Entrez¶ ↑
**This gem is no longer maintained.**
Entrez is a simple API for making HTTP requests to Entrez utilities (eutils: eutils.ncbi.nlm.nih.gov/).
Installation¶ ↑
gem install entrez
or if you use Bundler:
# Gemfile gem 'entrez'
It requires httparty.
See ‘Email & Tool’ section below for setup.
Usage¶ ↑
Supported Utilities
-
EFetch
-
EInfo
-
ESearch
-
ESummary
Not yet implemented
-
EPost
-
ELink
-
EGQuery
-
ESpell
You can copy/paste the resulting following request URLs into a browser to see what the response would be.
EFetch, ESummary¶ ↑
args:
-
database
-
params hash (optional)
Entrez.EFetch(‘snp’, id: 123, retmode: :xml) #=> makes request to eutils.ncbi.nlm.nih.gov/entrez/eutils/efetch.fcgi?db=snp&id=9268480&retmode=xml. #=> returns XML document with SNP rs9268480 data.

> _Your instructions_
Continue the Entrez gem documentation after its last sentence.

> _Records provided_
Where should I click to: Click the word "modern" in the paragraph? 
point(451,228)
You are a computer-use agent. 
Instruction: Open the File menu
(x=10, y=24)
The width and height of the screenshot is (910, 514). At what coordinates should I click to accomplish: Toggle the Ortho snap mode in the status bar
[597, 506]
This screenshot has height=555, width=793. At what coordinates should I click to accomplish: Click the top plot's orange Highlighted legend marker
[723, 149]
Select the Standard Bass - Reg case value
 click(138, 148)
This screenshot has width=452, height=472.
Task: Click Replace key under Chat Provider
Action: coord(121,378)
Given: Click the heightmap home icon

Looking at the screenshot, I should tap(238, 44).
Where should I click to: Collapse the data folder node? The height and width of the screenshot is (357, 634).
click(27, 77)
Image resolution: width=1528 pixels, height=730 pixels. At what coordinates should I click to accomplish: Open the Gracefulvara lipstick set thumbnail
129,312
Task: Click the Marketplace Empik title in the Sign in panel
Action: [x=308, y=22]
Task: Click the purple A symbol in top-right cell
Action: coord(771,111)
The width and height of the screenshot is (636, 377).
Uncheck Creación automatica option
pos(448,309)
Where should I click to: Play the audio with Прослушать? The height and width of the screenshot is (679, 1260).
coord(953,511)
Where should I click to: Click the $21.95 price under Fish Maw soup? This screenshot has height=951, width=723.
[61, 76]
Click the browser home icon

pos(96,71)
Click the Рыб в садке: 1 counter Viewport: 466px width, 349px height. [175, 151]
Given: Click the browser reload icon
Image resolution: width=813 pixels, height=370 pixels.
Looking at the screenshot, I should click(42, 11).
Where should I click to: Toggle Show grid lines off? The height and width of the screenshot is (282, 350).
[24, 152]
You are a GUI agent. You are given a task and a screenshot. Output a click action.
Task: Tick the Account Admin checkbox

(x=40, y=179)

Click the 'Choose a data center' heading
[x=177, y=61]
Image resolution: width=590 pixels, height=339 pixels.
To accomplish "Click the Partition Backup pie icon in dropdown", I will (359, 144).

> _Task output_
ESummary takes the same arguments.
ESearch¶ ↑
args:
-
database
-
search terms (hash will be converted to term+AND+another_term notation. It can also be a string literal.)
-
params hash (optional)
Entrez.ESearch(‘genomeprj’, {WORD: ‘hapmap’, SEQS: ‘inprogress’}, retmode: :xml) #=> makes request to eutils.ncbi.nlm.nih.gov/entrez/eutils/esearch.fcgi?db=genomeprj&term=hapmap[WORD]+AND+inprogress[SEQS]&retmode=xml. #=> returns XML document with list of ids of genome projects that match the searc term criteria. #=> i.e. genome projects that have ‘hapmap’ in the description and whose sequencing status is ‘inprogress’.
The response has a convenience method to retrieve the parsed ids.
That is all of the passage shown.